American physician Samuel Thomson was a big fan of apples. The founder of his own 19th century medical system, a method of natural, botanic remedies known as Thomsonianism, Thomson prescribed apples for stomach aches and advised mixing emetics with cider for those who needed a little something sweet to help the medicine go down. His medical journal, the Thomsonian Recorder, included articles on planting and tending apple orchards. For cholera, though, apples should be avoided at all costs warned Thomson.
Apples have long played a role in medicine. Even when people wouldn’t eat the raw fruit, they were more than willing rub some apple pulp on their skin or to swallow a tincture containing apples. Apples were prescribed for disturbances of the bowels, lungs, and nervous systems in 12th century Italy. In the 14th century, apple cures often called for apples cooked with sugar and spice, a kind of medical apple pie.

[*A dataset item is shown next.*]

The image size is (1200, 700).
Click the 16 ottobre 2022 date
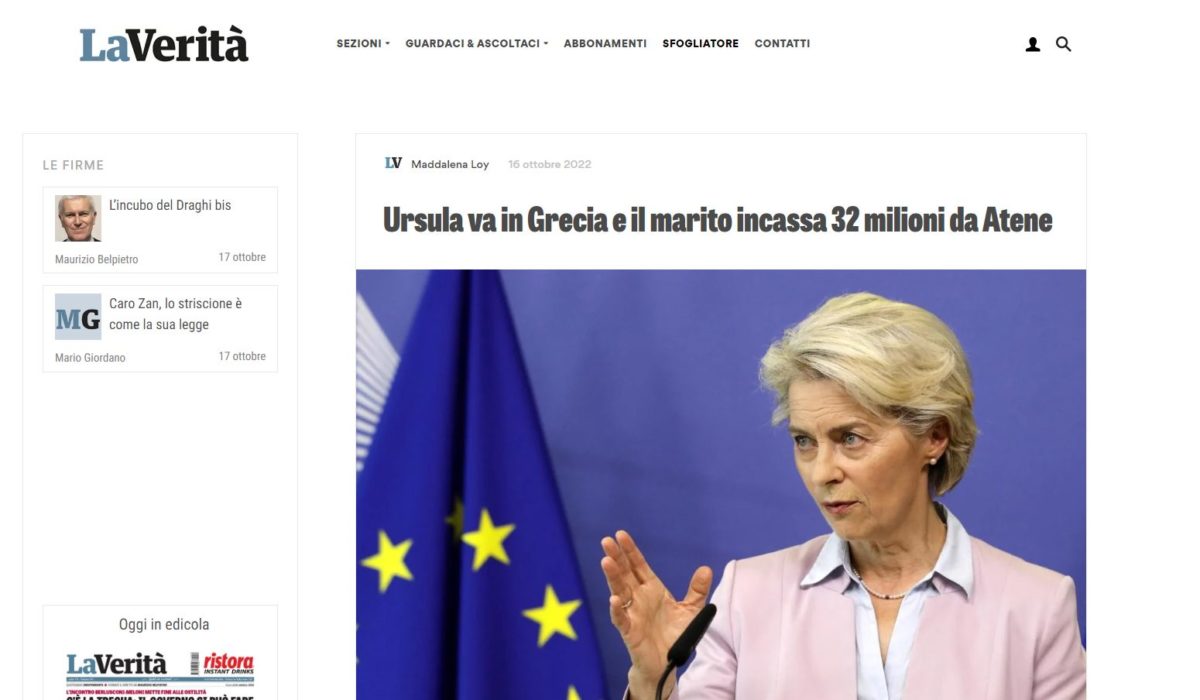tap(550, 164)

Seventeenth century English doctors advised cider for depression, though it may have been the alcohol rather than the healing power of apples that did the cheering.
Thomson likely championed apples because they were natural, not to mention easily accessible to most Americans. Nearly everyone had an orchard in the yard. They also had a long history in medicine. Thomson’s ideas of the healing power of plants and herbs weren’t necessarily new – but he managed to capitalize them so successfully as to present the first serious challenge to regular medicine in the 19th century.